Denard et al also mentions that the Hamada classification was able to give an insight into the prognosis of SCR outcomes where they had recommended surgery in grade 1 & 2 but not for severe cases of grade 3-4. Mihata et al disagrees in this respect, noting improved shoulder function using allografts for grades 3 & 4 in their experience. Mihata et al also advised that thicker and stiffer allografts should be used to try and achieve superior stability if allograft was to be used in Hamada grade 3 & 4.

Denard et al had also warned regarding performing SCR in a patient with irreparable subscapularis tendon as this would not balance the force – couple (posterior would be greater than anterior) as the graft was attached more postero-superiorly. However, Mihata et al felt that the patients who received a fascia lata graft had better outcomes despite having an irreparable subscapularis. A biceps tenotomy or tenodesis was performed in all of Denard et al’s cases unless there was already a complete biceps tendon tear.
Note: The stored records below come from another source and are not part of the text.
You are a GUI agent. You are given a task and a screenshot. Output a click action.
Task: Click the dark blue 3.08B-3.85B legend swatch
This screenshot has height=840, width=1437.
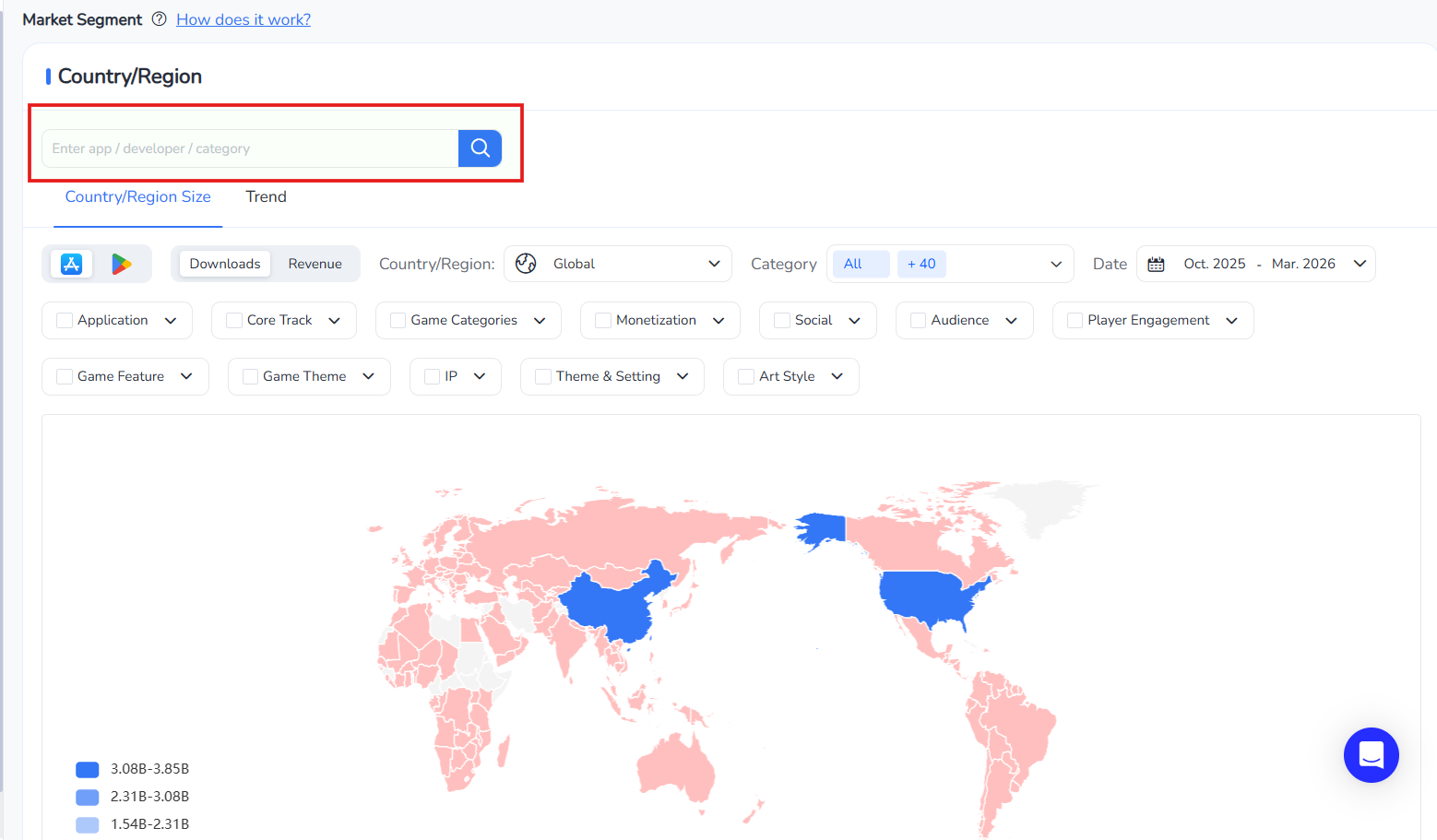tap(87, 769)
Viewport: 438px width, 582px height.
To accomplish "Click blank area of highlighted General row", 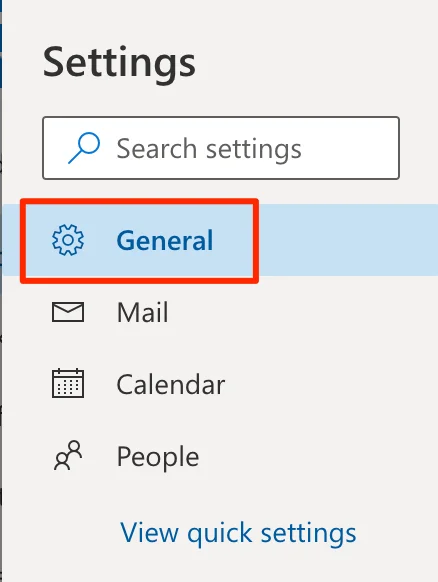I will [345, 240].
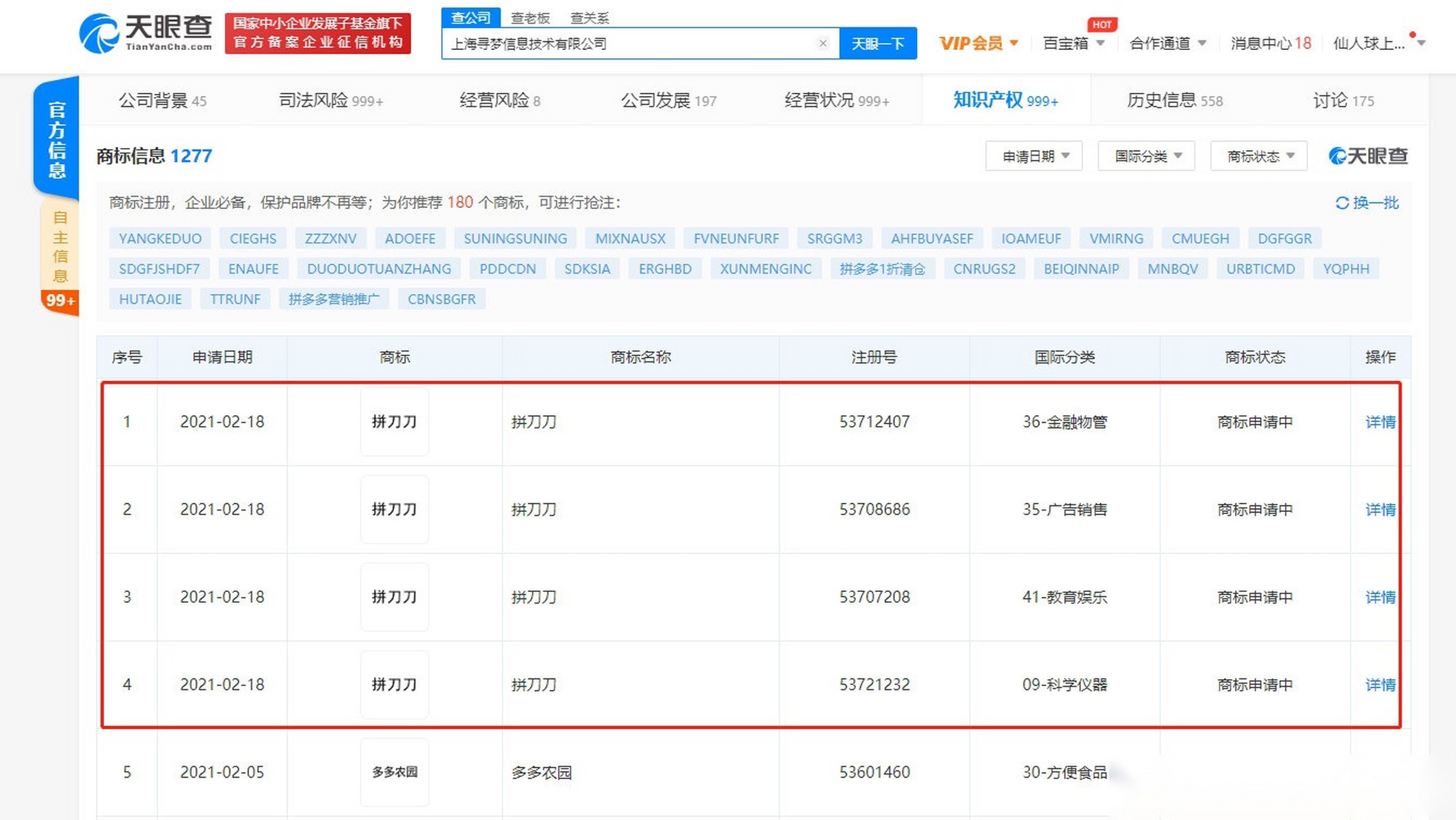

Mihata et al reported that this step was unnecessary as the pain from the biceps tendon improved once the graft had healed [11, 12].

 

Conclusion

Success of arthroscopic SCR surgery depends on the success of graft healing, immaterial on whether allograft or autograft was to be used. With successful graft healing, excellent ASES and VAS outcome scores can be expected with either graft material. There was an associated donor site morbidity in the fascia lata group. However, this was balanced with the lower number of re-tears. There is a need for more research into the development of stiffer and thicker allografts which may improve AHD scores and provide increased superior shoulder stability.